Many brands that started as pure direct-to-consumer, online offerings are now evolving into other channels of distribution. For sneaker brand Greats, this includes through department store Nordstrom and in its own brick-and-mortar stores. For Mizzen & Main, the menswear company focused on performance fabrics, this includes Amazon and its own stores as well as Nordstrom. No d-to-c retailer has a one-size-fits all approach.
When Ryan Babenzien founded Greats, a high-end sneaker brand, in Brooklyn six years ago, he went all digital. Babenzien used Instagram to market the shoes, and Greats own website to sell them directly to consumers in a native e-commerce model popular with startups eager to eliminate the middleman from the supply chain and offer lower prices. Yet as the brand has found its footing, that's changed, Babenzien says.
"Modern brands today are digitally native—meaning they're mostly digital but they have a footprint in both retail and maybe even in some wholesale," he says.
Now, Greats sells online and in brick-and-mortar. The company opened its own store in New York last year. While Greats still advertises on Instagram, a key discovery platform to attract Greats' target millennial consumer, the brand also advertises in a variety of other channels, including out-of-home and podcasts.

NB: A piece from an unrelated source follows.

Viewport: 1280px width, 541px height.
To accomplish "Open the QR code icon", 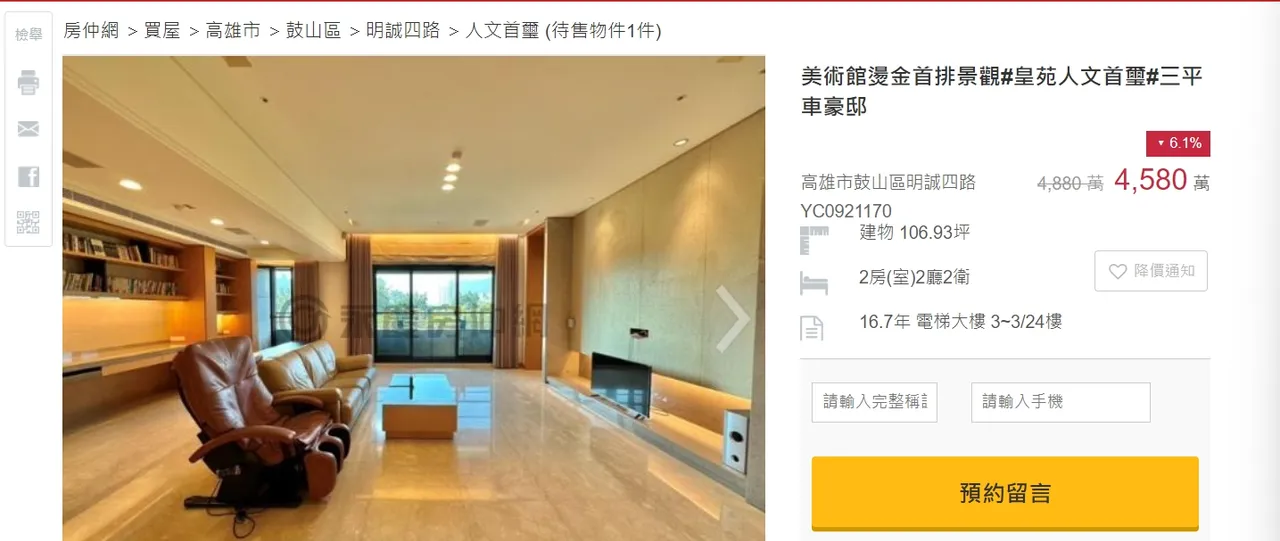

Similarly, in its seven-year existence, Mizzen & Main has grown quite a bit—but the menswear brand is still relying on its in-house marketing team rather than employing external agencies. The strategy is common to new direct-to-consumer startups for its financial benefits but also because it gives the retailer more control.
"When it comes to the creativity, telling that story and executing it, no one is going to do it better than us," says Kevin Lavelle, founder and CEO of Dallas-based Mizzen & Main.
Mizzen & Main, which applies performance-based fabrics to dress shirts to prevent them from becoming sweaty or wrinkled, is expanding its marketing strategy into new mediums. The company debuted its first two TV spots last year—one starred golfer Phil Mickelson.
"There are always opportunities to explore and do things a little bit differently," says Lavelle.
"Young brands like us and scrappy startups have a chance to attack things in a different way."